— Begin Extracted entries —
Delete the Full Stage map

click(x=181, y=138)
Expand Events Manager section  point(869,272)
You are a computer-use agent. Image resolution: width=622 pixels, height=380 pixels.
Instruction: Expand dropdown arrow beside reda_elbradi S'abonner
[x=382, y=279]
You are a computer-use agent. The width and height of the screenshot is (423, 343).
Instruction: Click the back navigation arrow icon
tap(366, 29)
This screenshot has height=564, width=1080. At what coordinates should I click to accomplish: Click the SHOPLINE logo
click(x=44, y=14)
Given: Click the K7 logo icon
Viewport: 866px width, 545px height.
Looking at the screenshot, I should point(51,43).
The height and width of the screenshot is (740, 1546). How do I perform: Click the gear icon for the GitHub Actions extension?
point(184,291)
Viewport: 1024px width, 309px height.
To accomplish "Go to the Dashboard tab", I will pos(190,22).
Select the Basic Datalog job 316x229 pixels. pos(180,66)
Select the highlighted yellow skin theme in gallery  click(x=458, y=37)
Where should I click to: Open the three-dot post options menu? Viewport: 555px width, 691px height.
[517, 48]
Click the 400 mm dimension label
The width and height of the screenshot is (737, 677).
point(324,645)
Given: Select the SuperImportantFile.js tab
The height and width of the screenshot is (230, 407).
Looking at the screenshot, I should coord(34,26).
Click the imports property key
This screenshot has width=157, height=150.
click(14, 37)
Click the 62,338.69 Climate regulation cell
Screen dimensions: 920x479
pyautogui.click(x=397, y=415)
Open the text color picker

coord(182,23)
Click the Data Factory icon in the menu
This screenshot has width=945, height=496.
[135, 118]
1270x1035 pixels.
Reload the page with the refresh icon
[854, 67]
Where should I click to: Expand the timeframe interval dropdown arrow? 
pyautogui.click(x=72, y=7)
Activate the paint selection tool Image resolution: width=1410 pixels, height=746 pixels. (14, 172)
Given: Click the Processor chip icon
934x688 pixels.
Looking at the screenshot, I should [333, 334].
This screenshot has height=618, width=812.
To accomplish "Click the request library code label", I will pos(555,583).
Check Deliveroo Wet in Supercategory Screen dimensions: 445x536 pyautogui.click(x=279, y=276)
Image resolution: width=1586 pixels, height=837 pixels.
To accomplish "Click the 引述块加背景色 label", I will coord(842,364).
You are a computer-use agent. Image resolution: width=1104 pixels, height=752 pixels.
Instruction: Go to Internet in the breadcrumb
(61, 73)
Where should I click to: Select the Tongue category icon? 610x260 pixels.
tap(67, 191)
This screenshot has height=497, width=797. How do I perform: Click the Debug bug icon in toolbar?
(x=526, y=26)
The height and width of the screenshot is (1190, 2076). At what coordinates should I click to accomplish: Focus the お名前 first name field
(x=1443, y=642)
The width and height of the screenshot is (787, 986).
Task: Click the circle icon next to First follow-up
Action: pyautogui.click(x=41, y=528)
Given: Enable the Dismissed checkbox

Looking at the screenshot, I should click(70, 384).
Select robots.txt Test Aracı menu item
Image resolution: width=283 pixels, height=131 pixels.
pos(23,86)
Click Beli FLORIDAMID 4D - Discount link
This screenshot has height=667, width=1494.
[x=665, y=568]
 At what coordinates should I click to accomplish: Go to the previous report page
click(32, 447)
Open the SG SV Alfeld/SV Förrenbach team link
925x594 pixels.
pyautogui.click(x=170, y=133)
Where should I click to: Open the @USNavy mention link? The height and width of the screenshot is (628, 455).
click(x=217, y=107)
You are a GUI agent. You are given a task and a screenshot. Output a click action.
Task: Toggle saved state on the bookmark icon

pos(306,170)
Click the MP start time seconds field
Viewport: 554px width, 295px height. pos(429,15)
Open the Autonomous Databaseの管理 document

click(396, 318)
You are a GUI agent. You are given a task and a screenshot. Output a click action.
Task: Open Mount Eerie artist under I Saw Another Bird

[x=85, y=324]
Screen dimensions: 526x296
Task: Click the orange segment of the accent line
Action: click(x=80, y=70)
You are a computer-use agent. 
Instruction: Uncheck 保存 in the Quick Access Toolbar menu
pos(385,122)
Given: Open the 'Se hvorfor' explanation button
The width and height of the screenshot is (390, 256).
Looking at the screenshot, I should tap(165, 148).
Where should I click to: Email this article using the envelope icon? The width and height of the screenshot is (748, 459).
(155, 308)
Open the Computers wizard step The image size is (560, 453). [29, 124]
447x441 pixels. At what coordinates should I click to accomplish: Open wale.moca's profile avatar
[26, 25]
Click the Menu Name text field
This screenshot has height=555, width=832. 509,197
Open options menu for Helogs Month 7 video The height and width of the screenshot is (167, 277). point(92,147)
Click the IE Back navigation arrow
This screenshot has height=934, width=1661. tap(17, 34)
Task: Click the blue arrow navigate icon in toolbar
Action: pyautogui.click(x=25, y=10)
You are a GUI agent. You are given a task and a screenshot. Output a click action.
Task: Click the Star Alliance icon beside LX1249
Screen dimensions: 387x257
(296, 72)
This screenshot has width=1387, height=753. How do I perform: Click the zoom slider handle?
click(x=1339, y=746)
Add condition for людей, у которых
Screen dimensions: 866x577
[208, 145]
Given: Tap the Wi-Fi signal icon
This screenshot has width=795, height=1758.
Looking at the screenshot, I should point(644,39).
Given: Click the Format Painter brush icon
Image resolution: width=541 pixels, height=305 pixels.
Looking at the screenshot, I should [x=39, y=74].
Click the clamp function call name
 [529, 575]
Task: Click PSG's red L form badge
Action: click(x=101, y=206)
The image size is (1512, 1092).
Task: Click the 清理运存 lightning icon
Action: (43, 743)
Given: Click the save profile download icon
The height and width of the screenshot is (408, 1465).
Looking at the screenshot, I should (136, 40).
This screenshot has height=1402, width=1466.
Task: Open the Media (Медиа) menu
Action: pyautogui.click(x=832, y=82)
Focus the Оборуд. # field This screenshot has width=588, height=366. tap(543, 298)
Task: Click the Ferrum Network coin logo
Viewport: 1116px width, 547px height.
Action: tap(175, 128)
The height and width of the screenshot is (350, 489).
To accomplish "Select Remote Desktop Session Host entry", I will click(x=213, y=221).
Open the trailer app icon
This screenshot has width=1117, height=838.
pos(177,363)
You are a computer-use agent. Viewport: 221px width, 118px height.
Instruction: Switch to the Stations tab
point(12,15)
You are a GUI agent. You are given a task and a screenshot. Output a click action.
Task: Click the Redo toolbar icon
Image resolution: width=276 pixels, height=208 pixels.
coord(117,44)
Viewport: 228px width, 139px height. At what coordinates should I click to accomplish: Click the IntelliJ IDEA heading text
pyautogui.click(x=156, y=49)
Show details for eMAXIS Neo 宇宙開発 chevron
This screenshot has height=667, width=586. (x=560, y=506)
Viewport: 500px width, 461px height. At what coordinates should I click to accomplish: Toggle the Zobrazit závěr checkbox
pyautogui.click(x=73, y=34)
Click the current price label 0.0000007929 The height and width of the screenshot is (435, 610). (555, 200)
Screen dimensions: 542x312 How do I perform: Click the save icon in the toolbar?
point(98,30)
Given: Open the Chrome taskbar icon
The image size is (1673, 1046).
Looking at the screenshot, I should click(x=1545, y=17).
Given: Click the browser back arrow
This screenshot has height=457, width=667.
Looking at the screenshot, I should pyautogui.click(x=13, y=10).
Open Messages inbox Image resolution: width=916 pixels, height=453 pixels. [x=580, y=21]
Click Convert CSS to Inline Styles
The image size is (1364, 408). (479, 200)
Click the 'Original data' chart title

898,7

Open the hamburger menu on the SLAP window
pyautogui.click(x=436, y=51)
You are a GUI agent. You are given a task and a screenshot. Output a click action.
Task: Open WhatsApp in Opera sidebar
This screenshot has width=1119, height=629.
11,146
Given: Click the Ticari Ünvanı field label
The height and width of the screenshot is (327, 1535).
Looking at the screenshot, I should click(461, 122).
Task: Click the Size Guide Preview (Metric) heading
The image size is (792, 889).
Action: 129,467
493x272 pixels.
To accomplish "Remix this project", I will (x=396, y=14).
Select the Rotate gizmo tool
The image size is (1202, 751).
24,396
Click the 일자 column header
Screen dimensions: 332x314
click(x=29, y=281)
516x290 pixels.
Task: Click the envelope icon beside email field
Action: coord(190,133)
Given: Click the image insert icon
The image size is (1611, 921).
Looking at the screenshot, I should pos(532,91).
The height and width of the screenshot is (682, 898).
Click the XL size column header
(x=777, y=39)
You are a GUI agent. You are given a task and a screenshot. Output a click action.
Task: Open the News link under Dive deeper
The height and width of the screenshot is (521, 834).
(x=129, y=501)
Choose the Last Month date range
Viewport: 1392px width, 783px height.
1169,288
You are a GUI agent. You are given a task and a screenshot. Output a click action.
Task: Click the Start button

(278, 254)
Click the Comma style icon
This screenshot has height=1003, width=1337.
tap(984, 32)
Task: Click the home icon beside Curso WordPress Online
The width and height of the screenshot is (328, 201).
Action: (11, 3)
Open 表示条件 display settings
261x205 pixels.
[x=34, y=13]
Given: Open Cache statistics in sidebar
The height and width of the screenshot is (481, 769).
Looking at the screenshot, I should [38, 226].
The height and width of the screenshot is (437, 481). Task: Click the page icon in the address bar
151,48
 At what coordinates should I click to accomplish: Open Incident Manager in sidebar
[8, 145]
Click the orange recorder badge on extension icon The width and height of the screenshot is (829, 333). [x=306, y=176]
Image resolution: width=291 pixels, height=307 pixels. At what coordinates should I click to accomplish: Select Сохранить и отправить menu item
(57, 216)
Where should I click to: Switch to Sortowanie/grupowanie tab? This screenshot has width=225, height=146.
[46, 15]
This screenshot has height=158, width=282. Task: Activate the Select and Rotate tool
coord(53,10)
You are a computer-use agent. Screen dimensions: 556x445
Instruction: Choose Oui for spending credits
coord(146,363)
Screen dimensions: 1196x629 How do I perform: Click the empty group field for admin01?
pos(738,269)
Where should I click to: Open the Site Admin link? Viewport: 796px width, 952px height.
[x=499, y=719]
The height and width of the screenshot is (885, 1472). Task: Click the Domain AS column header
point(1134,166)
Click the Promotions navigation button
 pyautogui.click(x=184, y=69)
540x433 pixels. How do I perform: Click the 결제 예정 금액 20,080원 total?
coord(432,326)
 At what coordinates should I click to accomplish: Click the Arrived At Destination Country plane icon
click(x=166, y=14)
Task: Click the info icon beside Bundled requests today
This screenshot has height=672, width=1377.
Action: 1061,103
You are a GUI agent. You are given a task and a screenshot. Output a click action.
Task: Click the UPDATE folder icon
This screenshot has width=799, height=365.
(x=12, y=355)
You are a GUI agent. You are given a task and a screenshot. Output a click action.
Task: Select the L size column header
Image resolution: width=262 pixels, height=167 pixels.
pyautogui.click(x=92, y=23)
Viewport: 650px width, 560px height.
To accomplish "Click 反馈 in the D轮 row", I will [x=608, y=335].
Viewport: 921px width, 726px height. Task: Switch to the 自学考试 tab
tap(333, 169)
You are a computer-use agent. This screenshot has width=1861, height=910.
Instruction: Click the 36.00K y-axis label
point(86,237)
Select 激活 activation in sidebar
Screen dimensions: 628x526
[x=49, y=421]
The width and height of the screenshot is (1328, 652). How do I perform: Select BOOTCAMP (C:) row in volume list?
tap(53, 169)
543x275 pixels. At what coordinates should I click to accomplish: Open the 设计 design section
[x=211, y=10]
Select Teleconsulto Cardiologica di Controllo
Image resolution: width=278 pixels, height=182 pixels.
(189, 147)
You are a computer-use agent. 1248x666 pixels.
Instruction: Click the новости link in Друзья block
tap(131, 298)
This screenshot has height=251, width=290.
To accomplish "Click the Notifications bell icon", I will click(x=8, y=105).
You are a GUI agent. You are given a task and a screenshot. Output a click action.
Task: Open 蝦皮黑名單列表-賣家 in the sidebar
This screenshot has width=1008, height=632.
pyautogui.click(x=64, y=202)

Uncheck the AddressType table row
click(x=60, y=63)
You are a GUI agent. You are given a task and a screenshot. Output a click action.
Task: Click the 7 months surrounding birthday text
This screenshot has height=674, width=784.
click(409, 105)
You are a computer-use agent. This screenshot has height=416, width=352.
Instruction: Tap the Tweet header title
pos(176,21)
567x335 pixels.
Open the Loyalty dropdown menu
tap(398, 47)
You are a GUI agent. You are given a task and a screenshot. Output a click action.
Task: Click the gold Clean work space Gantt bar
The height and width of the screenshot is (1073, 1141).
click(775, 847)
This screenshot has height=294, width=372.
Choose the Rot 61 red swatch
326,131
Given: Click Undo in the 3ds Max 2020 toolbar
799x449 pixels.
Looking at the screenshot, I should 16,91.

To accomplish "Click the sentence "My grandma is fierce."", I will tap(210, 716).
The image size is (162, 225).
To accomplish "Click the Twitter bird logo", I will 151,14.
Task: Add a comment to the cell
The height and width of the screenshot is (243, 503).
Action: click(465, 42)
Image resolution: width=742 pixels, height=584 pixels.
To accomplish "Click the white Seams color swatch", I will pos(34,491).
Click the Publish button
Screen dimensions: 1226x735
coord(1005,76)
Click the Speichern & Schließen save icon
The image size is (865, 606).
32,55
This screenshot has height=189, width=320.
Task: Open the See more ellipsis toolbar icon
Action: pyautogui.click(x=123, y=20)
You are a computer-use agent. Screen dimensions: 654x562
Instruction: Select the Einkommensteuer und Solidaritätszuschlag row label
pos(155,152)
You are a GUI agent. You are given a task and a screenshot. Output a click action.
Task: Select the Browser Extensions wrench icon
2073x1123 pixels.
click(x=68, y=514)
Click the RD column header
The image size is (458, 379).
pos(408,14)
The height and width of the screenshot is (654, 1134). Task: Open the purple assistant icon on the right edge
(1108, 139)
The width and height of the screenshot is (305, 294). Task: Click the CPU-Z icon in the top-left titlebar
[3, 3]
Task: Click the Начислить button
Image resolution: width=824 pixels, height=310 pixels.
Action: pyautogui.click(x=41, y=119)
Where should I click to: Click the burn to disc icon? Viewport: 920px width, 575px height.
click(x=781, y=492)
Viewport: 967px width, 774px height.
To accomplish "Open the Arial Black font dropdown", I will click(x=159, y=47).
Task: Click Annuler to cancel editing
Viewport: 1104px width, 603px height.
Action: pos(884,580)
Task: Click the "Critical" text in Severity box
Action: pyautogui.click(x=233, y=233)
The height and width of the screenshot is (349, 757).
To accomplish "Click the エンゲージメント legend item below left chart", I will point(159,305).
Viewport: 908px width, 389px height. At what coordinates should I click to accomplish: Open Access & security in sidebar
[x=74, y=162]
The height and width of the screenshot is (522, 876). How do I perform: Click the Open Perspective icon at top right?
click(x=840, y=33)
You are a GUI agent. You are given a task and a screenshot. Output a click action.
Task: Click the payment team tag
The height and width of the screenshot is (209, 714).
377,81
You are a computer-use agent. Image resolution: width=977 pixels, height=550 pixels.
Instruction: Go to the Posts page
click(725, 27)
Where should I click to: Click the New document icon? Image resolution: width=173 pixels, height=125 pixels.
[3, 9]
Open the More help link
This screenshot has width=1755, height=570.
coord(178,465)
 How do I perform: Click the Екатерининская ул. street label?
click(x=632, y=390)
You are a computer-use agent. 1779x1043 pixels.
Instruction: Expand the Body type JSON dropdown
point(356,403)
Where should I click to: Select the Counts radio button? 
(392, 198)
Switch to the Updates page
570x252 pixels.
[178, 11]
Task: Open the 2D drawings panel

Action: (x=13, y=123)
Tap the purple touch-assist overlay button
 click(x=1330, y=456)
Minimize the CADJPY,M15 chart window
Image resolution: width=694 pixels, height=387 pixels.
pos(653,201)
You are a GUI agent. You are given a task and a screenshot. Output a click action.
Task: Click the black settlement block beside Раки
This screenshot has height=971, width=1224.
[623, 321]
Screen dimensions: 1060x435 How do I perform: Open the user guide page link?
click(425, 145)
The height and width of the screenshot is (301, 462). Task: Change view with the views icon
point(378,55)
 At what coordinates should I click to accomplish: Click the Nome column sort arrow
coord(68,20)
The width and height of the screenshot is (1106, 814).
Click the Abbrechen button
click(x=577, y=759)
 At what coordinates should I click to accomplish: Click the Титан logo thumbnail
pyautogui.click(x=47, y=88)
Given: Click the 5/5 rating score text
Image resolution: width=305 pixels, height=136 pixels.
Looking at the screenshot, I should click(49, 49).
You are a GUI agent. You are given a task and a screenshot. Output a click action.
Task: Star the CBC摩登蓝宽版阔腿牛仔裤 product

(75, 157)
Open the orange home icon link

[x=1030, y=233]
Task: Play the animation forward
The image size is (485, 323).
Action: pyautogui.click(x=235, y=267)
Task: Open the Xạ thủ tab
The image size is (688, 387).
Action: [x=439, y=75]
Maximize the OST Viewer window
— End Extracted entries —
- Problem requirements: Rename "Abbrechen" to "Cancel" in the part that opens with the line containing "Tap the purple touch-assist overlay button" and runs through the last line, changing nothing else. Output only that part.

- Exercise output:
Tap the purple touch-assist overlay button
 click(x=1330, y=456)
Minimize the CADJPY,M15 chart window
Image resolution: width=694 pixels, height=387 pixels.
pos(653,201)
You are a GUI agent. You are given a task and a screenshot. Output a click action.
Task: Click the black settlement block beside Раки
This screenshot has height=971, width=1224.
[623, 321]
Screen dimensions: 1060x435 How do I perform: Open the user guide page link?
click(425, 145)
The height and width of the screenshot is (301, 462). Task: Change view with the views icon
point(378,55)
 At what coordinates should I click to accomplish: Click the Nome column sort arrow
coord(68,20)
The width and height of the screenshot is (1106, 814).
Click the Cancel button
click(x=577, y=759)
 At what coordinates should I click to accomplish: Click the Титан logo thumbnail
pyautogui.click(x=47, y=88)
Given: Click the 5/5 rating score text
Image resolution: width=305 pixels, height=136 pixels.
Looking at the screenshot, I should click(49, 49).
You are a GUI agent. You are given a task and a screenshot. Output a click action.
Task: Star the CBC摩登蓝宽版阔腿牛仔裤 product

(75, 157)
Open the orange home icon link

[x=1030, y=233]
Task: Play the animation forward
The image size is (485, 323).
Action: pyautogui.click(x=235, y=267)
Task: Open the Xạ thủ tab
The image size is (688, 387).
Action: [x=439, y=75]
Maximize the OST Viewer window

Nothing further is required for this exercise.